- [What to work on] Count the lines in the records that contain the string "resolution" and give only the number.

- [Supplied data]
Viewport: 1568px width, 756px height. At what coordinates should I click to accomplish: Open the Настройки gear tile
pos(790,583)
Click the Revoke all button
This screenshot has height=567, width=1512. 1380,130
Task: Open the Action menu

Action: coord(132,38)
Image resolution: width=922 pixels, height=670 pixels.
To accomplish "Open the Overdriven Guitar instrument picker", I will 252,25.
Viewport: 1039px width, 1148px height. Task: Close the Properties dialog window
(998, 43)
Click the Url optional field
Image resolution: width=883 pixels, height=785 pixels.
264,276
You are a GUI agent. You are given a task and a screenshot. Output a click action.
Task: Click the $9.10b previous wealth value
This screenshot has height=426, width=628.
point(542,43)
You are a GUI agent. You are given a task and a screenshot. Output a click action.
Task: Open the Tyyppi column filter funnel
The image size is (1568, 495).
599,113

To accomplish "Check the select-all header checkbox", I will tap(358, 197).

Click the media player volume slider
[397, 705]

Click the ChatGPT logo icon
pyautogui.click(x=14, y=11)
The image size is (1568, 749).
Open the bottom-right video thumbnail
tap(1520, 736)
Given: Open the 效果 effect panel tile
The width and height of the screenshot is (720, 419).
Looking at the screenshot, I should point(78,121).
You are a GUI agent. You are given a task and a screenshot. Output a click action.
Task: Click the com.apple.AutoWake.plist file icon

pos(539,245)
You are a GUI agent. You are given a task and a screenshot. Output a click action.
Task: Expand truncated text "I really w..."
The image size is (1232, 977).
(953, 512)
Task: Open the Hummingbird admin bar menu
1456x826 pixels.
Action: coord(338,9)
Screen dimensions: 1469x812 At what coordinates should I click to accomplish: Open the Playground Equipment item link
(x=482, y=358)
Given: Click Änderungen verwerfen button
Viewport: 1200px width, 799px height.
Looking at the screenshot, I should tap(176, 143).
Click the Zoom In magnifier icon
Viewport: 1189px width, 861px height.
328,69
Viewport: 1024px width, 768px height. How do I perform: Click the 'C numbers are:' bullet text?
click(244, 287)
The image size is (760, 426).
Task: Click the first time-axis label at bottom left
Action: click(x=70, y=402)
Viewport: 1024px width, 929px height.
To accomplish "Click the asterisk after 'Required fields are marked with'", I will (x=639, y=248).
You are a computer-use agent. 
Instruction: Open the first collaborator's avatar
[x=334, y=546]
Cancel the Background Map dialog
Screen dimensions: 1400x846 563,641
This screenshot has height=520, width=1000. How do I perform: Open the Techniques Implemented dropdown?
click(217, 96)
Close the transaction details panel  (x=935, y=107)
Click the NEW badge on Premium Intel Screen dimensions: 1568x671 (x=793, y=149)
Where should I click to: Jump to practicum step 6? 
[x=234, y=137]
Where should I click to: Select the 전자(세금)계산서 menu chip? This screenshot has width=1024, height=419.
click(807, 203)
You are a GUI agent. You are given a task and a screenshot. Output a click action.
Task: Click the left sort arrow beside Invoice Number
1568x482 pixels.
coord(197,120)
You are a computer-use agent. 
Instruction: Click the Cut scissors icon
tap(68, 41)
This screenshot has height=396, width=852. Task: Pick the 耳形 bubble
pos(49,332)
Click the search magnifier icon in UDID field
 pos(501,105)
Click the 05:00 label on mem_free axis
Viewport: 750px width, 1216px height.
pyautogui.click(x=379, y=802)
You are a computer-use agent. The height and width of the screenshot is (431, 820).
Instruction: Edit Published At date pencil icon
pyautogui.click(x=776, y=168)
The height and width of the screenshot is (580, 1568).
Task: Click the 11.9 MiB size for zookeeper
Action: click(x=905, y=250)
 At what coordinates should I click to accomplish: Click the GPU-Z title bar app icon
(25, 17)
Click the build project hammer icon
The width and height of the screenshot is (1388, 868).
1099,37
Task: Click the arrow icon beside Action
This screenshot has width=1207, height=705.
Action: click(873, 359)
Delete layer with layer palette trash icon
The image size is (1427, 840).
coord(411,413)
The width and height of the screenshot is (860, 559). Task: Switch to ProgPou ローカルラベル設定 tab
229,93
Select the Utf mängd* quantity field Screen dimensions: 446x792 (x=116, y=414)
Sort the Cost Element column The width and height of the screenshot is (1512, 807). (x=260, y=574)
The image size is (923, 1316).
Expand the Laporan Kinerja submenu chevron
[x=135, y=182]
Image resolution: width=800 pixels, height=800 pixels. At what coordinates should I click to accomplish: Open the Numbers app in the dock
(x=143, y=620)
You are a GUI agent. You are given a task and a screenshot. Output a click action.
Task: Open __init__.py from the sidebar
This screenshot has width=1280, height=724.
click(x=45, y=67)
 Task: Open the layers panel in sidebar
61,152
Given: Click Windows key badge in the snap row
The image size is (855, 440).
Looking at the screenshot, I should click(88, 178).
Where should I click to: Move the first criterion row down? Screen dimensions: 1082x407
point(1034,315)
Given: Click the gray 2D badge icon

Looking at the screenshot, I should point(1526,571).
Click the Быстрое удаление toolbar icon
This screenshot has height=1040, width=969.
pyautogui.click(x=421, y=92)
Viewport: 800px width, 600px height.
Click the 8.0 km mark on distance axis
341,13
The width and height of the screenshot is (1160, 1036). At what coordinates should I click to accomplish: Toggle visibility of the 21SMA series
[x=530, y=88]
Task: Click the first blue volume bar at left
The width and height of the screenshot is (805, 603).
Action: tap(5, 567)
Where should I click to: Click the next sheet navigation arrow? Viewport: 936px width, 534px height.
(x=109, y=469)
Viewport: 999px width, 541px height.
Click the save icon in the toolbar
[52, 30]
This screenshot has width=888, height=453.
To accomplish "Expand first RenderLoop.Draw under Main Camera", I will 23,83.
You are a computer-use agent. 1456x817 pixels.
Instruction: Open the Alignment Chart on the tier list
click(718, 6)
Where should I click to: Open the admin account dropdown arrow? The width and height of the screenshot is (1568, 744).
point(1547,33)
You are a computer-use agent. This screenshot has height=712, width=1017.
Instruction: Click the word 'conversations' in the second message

- [Right answer] 3